Se esforzaba por apartar el recuerdo de lo que acababa de ocurrir entre el cura de Baluzac y él, al final de aquella larga demostración sobre los mitos que no hay que tomar al pie de la letra, sino interpretar. Volvía a ver la biblioteca en el primer piso del presbiterio, libros que habían pertenecido al antiguo cura de Baluzac, el abate Calou, cuyo nombre acababa de recordarle su madre… Habían sido legados a Jean de Mirbel, que nunca se había interesado por ellos: "Papeleo teológico…", según el cura actual de Baluzac.
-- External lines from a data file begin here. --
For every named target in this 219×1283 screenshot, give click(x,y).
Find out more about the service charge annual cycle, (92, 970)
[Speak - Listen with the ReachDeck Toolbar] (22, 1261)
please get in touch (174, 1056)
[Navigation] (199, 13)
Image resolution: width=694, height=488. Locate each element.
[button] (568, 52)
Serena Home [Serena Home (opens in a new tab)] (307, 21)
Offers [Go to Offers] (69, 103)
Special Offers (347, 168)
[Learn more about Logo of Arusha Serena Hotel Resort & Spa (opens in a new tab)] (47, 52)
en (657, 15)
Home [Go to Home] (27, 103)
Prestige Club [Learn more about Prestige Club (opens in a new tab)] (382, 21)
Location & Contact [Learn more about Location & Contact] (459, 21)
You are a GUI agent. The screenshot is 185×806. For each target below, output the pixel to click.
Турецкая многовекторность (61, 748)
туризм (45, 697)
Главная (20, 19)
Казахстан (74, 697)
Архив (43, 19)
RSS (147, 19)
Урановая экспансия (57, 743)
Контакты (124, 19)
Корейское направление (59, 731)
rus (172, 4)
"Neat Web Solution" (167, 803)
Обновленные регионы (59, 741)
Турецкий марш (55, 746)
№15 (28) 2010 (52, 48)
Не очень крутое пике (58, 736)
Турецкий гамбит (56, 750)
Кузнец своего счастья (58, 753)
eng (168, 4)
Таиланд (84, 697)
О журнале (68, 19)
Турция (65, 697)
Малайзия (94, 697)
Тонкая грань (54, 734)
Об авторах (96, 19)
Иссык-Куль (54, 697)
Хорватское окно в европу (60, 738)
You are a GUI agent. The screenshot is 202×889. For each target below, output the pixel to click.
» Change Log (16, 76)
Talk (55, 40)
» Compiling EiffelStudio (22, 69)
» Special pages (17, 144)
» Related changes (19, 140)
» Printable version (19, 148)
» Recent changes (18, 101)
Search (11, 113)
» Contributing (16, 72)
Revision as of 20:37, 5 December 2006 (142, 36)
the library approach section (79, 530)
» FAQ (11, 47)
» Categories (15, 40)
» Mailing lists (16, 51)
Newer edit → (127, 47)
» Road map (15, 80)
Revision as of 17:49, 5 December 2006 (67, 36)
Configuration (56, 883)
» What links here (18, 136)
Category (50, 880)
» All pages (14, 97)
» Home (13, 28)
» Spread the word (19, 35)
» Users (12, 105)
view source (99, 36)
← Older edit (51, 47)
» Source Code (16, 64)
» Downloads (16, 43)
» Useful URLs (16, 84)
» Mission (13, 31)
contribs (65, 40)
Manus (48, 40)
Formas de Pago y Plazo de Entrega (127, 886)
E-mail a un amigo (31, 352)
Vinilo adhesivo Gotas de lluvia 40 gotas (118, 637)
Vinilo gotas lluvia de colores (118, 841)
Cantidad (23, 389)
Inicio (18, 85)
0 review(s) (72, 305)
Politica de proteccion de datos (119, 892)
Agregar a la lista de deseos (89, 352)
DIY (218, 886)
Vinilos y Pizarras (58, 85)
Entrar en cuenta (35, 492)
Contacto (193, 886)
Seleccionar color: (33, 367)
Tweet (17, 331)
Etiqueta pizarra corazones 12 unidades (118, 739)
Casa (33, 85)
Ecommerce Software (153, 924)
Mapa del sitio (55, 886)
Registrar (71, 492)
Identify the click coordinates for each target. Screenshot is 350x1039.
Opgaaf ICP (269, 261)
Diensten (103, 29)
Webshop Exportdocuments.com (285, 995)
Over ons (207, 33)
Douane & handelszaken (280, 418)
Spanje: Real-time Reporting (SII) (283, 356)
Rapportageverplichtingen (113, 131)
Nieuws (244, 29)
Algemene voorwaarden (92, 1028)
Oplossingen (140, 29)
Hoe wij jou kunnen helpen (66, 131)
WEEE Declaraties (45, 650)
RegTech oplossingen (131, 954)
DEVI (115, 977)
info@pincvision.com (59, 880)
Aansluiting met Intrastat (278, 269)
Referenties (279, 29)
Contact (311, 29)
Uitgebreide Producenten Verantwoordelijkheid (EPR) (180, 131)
Xavier, que podía decirse no había abierto la boca, en el momento de despedirse le había preguntado si recordaba lo que había decidido su vocación. ¿Cómo se hace para resignarse a dar el paso? Cuando estaba postrado ante el obispo, ¿qué había en él en ese momento? ¿Qué pasión? El cura había vacilado: ni una onza de ambición en ese gesto, por supuesto, había dicho, ni la sombra de un cálculo. Entonces, ¿qué? La respuesta fue: "Padecía influencias, imaginaba, creía…" Se había interrumpido, y Xavier había dicho: "¿Quizás amaba a alguien? Sólo el amor explica la locura de ciertos gestos. Y sin embargo, no puede uno amar una idea, no puede amar un mito". El cura entonces lo había interrumpido con violencia: "Se puede amar a alguien muerto desde hace casi dos mil años, es verdad. Yo soy la prueba, yo y muchos otros. ¡Cómo me ha engañado, cómo nos ha engañado de siglo en siglo!", agregó con voz estremecida. "He orado tanto, he suplicado tanto… A su edad uno hace las preguntas y las respuestas y cree que es Dios quien habla. No se sabe que no hay nadie."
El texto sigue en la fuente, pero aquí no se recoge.